TASK INSTRUCTIONS: Look through the records below for the line with "wienerhoneymooners (77, 2289)". Return that line and each one after it up to and including the line with "3:43 pm (56, 1450)", exactly.

RECORD EXTRACTS:

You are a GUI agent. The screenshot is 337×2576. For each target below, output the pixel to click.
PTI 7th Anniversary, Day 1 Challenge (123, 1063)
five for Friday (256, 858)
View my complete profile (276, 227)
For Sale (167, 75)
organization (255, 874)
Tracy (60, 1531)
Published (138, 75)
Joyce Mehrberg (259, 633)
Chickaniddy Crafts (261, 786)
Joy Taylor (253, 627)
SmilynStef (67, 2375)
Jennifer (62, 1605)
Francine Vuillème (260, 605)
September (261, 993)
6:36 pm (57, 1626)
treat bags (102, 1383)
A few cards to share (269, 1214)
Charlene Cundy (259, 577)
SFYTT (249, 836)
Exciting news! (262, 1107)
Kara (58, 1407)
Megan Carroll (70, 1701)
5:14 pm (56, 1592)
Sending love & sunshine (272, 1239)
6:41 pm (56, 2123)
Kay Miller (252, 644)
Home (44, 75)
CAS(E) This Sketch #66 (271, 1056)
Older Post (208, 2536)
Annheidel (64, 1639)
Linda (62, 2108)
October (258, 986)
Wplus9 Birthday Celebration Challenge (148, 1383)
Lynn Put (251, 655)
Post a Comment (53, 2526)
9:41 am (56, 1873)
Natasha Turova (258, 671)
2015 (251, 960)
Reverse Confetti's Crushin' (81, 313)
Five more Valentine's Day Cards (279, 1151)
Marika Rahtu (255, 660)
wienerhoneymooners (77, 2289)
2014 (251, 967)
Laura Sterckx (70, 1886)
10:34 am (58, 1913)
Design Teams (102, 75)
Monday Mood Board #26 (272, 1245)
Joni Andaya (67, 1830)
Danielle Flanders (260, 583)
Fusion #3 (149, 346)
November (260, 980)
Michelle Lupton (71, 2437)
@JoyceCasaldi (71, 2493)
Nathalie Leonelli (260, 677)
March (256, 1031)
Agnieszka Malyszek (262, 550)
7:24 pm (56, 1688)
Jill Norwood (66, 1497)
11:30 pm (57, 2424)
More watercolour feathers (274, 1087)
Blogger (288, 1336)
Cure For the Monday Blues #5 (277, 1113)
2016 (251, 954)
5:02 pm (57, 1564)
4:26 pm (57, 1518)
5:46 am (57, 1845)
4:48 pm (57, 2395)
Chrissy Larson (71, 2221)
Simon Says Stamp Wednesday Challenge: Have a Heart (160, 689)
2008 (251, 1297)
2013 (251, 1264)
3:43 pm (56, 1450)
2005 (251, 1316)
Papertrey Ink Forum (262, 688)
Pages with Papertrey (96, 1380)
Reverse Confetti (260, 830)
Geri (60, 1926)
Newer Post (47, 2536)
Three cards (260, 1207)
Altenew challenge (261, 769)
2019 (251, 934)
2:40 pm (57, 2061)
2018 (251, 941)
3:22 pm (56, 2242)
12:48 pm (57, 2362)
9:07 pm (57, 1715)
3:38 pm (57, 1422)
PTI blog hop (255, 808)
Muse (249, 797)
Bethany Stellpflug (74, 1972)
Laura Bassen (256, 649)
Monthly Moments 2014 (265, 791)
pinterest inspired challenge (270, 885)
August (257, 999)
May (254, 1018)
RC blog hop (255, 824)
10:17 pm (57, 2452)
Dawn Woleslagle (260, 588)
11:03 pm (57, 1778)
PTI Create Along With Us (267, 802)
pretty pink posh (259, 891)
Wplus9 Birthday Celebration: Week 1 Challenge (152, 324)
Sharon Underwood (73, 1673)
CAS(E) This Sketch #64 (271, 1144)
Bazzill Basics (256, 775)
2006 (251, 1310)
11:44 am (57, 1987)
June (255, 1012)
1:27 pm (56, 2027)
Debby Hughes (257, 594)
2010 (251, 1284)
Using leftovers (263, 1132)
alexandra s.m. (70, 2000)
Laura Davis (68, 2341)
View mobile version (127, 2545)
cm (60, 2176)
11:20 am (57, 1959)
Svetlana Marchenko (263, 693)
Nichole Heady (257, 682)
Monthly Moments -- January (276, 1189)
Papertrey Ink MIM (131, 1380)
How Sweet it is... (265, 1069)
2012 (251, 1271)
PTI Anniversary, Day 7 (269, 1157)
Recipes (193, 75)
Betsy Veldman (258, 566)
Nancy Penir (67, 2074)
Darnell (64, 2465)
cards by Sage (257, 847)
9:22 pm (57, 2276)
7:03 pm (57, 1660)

RESULT BELOW:
wienerhoneymooners (77, 2289)
2014 (251, 967)
Laura Sterckx (70, 1886)
10:34 am (58, 1913)
Design Teams (102, 75)
Monday Mood Board #26 (272, 1245)
Joni Andaya (67, 1830)
Danielle Flanders (260, 583)
Fusion #3 (149, 346)
November (260, 980)
Michelle Lupton (71, 2437)
@JoyceCasaldi (71, 2493)
Nathalie Leonelli (260, 677)
March (256, 1031)
Agnieszka Malyszek (262, 550)
7:24 pm (56, 1688)
Jill Norwood (66, 1497)
11:30 pm (57, 2424)
More watercolour feathers (274, 1087)
Blogger (288, 1336)
Cure For the Monday Blues #5 (277, 1113)
2016 (251, 954)
5:02 pm (57, 1564)
4:26 pm (57, 1518)
5:46 am (57, 1845)
4:48 pm (57, 2395)
Chrissy Larson (71, 2221)
Simon Says Stamp Wednesday Challenge: Have a Heart (160, 689)
2008 (251, 1297)
2013 (251, 1264)
3:43 pm (56, 1450)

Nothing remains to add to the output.